Binti, right, sews curtains with a health promoter from the hospital. (Photo by Anna Maria Barry-Jester). 

But during this pregnancy, she said, food was all she thought about. She was so anemic and hungry that she resorted to eating clay, digging out the top layer of earth to get to the cleaner soil below, and charcoal. Her chart showed she gained fewer than 10 pounds during her entire pregnancy. Nuru was born at 33 weeks, weighing about 3.5 pounds. 

Otieno wanted the babies to weigh 4 pounds before they went home, enough that they’d have a fighting chance against infection. Hospital staff put the babies on a scale every two days, and before each weigh in, Binti would get herself hyped up: “I can feel it, today is the day we are going home,” she said one afternoon. Monica tried not to think about what the scale would say. Both she and Mary had dropped weight in the preceding weeks. After so much loss, she didn’t want to get her hopes up. 

But while Binti and Monica were desperate to get out of the hospital and home to their families — Binti to her other children and Monica to her two younger siblings — leaving would come at a cost. If and when they went, they’d be cut off from food again. 

At the hospital, staff brought around three simple meals every day, typically lentils and rice or sorghum porridge. Outside the hospital, they’d have almost nothing. 

Facing dwindling supplies, WFP, which provides food for the camp, made the dramatic decision to only give rations to about half the camp’s residents in August. Families were placed into groups based on rough estimates of need. Even though Monica and Binti were stuck in the hospital precisely because they didn’t have enough to eat, Binti and Ramazani had both been placed in categories that meant they would get no food. Monica and her younger siblings were set to receive just 420 calories a day each.

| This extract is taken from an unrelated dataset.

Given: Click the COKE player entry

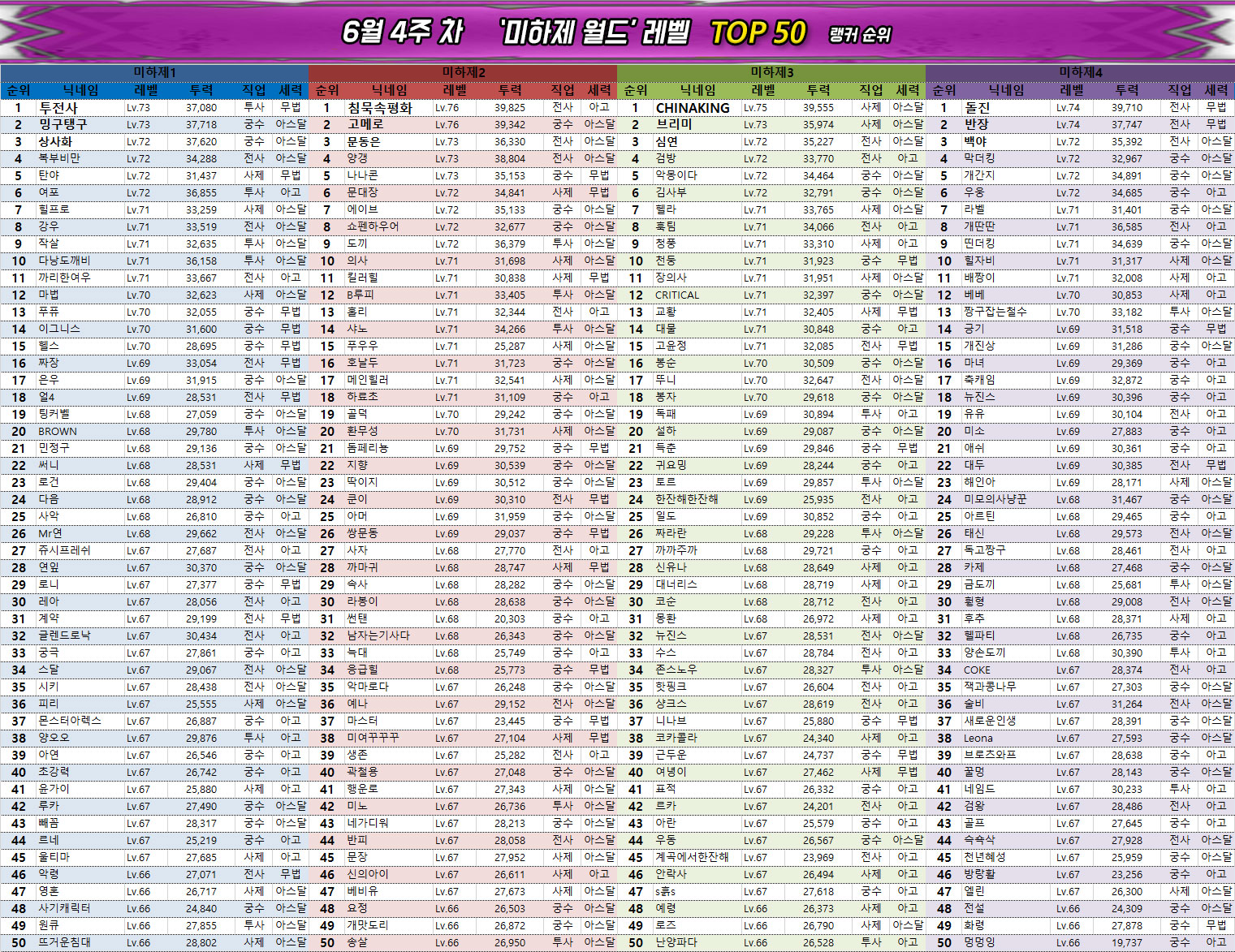Looking at the screenshot, I should click(x=977, y=670).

In the meantime, Binti and Monica bonded: They told stories and held each other’s babies while they showered or went to the bathroom. They took turns sleeping on the bench so the babies could have one of the beds. Monica and Ramazani, who spent almost every night at the hospital, made sure that a tiny copy of the Bible was always placed next to baby Mary’s head.

One Saturday morning, Otieno came in to weigh the babies. Binti bounced back and forth on her feet like a boxer preparing for a bout. Nuru weighed in at just under 4 pounds. Binti raised her arms in victory: They could go home.

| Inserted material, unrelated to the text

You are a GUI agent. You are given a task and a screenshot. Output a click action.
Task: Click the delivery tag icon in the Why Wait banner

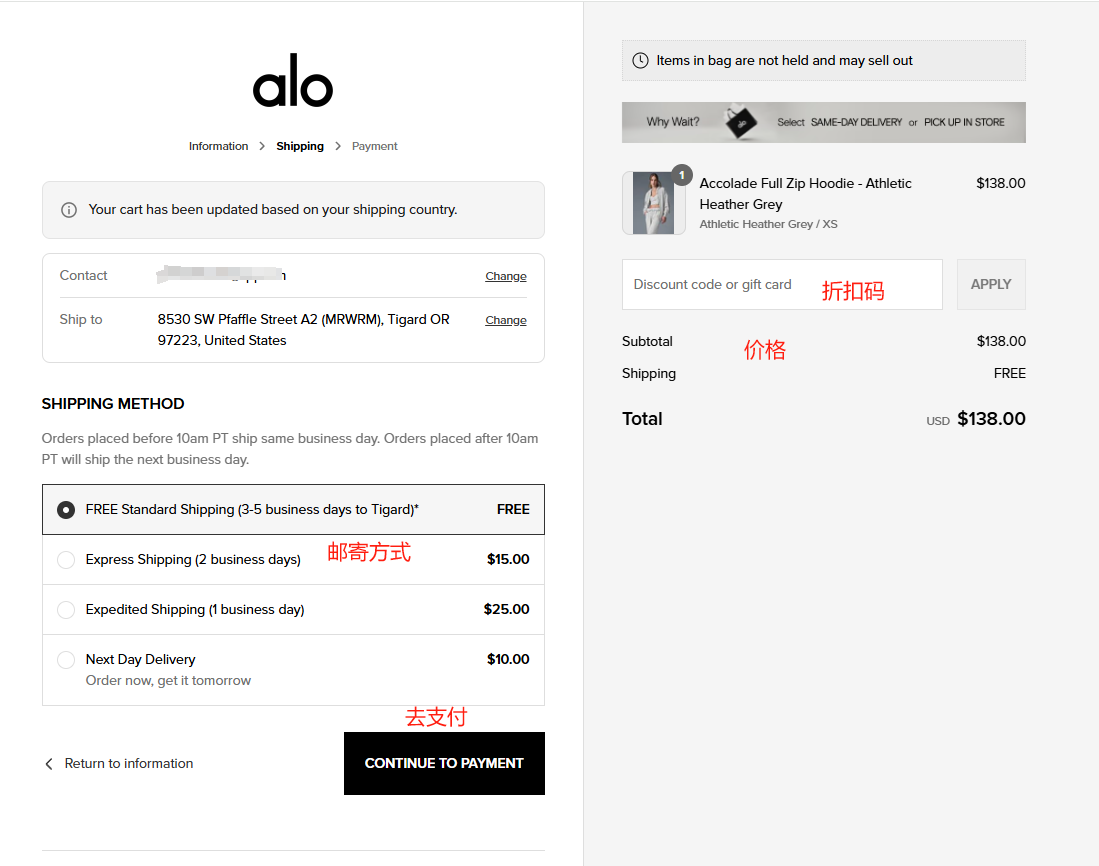739,121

Then it was baby Mary’s turn. “This baby is refusing to gain weight,” Otieno mumbled, trying to still her wiggly legs to get an accurate measurement. Mary had gained 10 grams, equivalent to two-thirds of a tablespoon of water. After days of losing weight, it was perhaps a small victory, but not one that Monica would celebrate. She picked up Mary, held her against her chest and sat back down on the bench.

A woman cradles a tiny infant in one hand while holding the baby’s hand with her other hand. They are in a hospital room. In the background, a man with a stethoscope around his neck prepares medical equipment.

Monica and Otieno weigh baby Mary. (Photo by Brian Otieno for ProPublica). 

I asked Monica about her hopes for the future. She said all she wanted was to be resettled in the U.S with her siblings and Mary, so they could all go to school and have enough to eat. “Fill your notebook with that,” she said. “It’s the only thing I want.”

At the end of September, the administration gave WFP’s Kenya operations $66 million, 40% less than the U.S. gave in 2024 and nine months into the year. WFP has said the funds will be enough to provide food to the camp through March, though rations are still far below what humanitarians consider the daily minimum of calories. 

In response to a series of questions, a senior State Department official told us that the U.S. still gives WFP hundreds of millions a year and the administration is shifting to investments that will better serve both the U.S. and key allies like Kenya over time. 

The official also said that the Office of Management and Budget, not the State Department, has ultimate authority to approve new foreign aid money. When we asked OMB about the delays, communications director Rachel Cauley told us: “That’s absolutely false. And that’s not even how this process works.” She did not clarify what was false.